Prezentacja działania algorytmu

# Podział zbioru danych na treningowy i testowy
X_train, X_test, y_train, y_test = train_test_split(X, y, test_size = 0.1, random_state=48)

gnb = GaussianNaiveBayes(log=False)
gnb.fit(X_train.values, y_train)

# Prawdopodobieństwa prior
priors = np.array(gnb.priors)
counts = [np.sum(y_train == 0.0), np.sum(y_train == 1.0)]

# Etykiety klas
labels = ['Nowotwór złośliwy', 'Nowotwór łagodny']

# Tworzenie diagramu kołowego
fig, axes = plt.subplots(1, 2, figsize=(11, 6), facecolor='white')

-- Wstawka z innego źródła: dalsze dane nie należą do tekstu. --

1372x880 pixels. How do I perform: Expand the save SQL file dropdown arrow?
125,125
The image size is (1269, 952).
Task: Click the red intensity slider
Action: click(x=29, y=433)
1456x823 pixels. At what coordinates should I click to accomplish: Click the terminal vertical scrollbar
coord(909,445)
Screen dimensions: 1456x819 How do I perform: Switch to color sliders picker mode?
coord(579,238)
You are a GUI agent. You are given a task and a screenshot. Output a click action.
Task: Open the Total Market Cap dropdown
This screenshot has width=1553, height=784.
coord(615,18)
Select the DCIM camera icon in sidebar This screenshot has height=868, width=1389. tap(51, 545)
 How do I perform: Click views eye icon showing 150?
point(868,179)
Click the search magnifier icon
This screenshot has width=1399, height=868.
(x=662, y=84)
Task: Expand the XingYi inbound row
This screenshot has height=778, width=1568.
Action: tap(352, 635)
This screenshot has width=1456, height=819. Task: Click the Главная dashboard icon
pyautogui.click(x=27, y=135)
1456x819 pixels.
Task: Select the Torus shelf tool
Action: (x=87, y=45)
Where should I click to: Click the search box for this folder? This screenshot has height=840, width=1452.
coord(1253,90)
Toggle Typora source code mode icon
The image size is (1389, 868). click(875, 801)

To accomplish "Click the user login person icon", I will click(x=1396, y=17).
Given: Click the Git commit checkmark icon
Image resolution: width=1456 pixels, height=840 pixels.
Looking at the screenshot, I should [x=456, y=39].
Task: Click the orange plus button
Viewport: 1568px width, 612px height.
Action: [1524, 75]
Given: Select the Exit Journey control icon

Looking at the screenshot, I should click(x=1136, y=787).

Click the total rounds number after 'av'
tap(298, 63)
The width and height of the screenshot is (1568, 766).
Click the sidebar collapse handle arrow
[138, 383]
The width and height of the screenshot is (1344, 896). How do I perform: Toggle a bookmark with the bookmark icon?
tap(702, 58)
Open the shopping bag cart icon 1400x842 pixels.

wedges, _, _ = axes[0].pie(priors, autopct='%1.1f%%', startangle=90, colors=['skyblue', 'orange'])
axes[0].axis('equal')  # Równe proporcje, aby koło było kołem
axes[0].set_title('Prawdopodobieństwa prior')

# Funkcja zwracająca liczbę dla autopct
def func(pct, allvals):
    absolute = int(np.round(pct/100.*np.sum(allvals)))
    return f"{absolute}"

axes[1].pie(counts, autopct=lambda pct: func(pct, counts), startangle=90, colors=['skyblue', 'orange'])
axes[1].axis('equal')  # Równe proporcje, aby koło było kołem
axes[1].set_title('Liczba wystąpień każdej klasy')

# Dodanie jednej legendy dla obu wykresów
fig.legend(wedges, labels, title="Klasy", loc="center right", bbox_to_anchor=(0.6, 0.75))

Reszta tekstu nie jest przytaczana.